Replacement addictions may seem alluring when deciding to make a change as big as a commitment to recovery, as perhaps the changes represent a legal version of your past vice (nicotine), something thought to be a step-down from previous addictions (moving from opioids to alcohol), or have even taken you in a different direction altogether (as with excessive exercise, gambling, or binge eating). It is essential to resist the temptation, as these behaviors represent only an attempt to compensate for the change.
Ultimately, in engaging in a replacement addiction, someone is still using an outside force or action to regulate their inner state, which points to a need to more closely examine the function of these behaviors.
Resist the urge
Resisting the urge to compensate for a lost addiction by starting another harmful habit is pivotal in your recovery. It’s common for people in recovery to bargain with themselves and justify smoking cigarettes or using electronic cigarettes in an attempt to cope with the change. Although nicotine may be seen as a less dangerous substance than many others, it is still harmful and extremely addictive.

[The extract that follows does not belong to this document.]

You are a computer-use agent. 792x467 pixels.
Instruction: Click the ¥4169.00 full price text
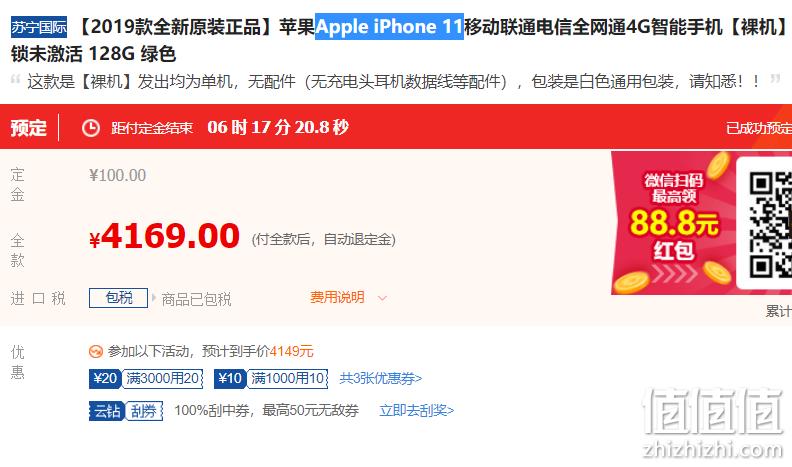point(164,236)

Starting a new harmful habit only creates new problems. It’s not helpful to overcome an outstanding hurdle, just to set up another one in front of you intentionally. Often, even, it is a mask for gaining true recovery knowledge and skills, such as distress tolerance and emotional regulation. Again, nicotine may seem harmless, but it is one of the most addictive chemicals known. Nicotine is placed into products in an attempt to hook the user, not to help them recover from another addiction.
Not only is nicotine extremely addictive, but it’s also terrible for your health. Nicotine has been shown to have a wide array of detrimental health effects, as well as symptoms that can increase irritability, dependency, and depression if you ever try to quit.

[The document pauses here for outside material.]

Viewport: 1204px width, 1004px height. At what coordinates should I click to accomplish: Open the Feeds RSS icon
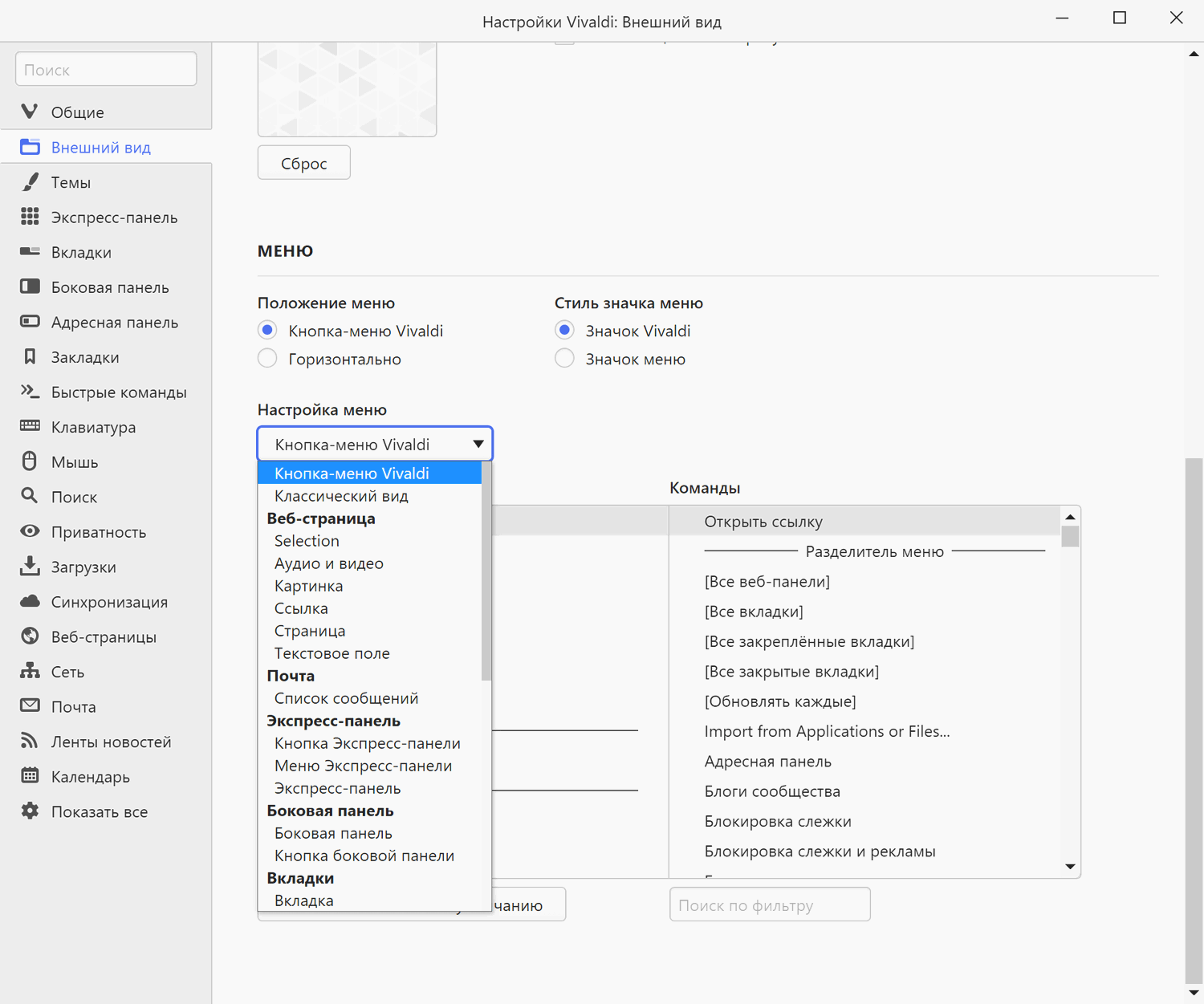click(30, 741)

Nicotine has been shown to constrict blood vessels, which increases blood pressure and raises the chance of the user having a heart attack or other severe condition. For those that smoke and drink alcohol simultaneously, the risks are greater: combined, their usage is thought to cause approximately 80 percent of cases of cancer of the mouth and throat in men and about 65 percent in women.
Healthy recovery methods
While on your way to recovery, it can be beneficial to find a few useful coping techniques that you can use to handle your addiction. There are hundreds of ways to cope with a challenge in life, and it doesn’t help for you to choose one that harms your body and stalemates your chances of recovery.
Instead of resorting to smoking, you can try spending some time with a friend, exercising every morning or night, or reading a book series that you’re interested in. Although these things don’t provide a chemical that temporarily relaxes you, they provide lifelong fulfillment and work to improve your physical and mental health. Look for something that interests you and gives you a sense of accomplishment to help keep your mind off of any negative thoughts.
Nicotine use is prevalent and may be deceiving to some. Don’t be tricked into thinking that starting a nicotine addiction is a reasonable way to cope with a drug or alcohol habit. Whenever you have an urge to relapse, turn instead to your support network, spend time doing something that you enjoy, and seek out professionals to aid in your recovery.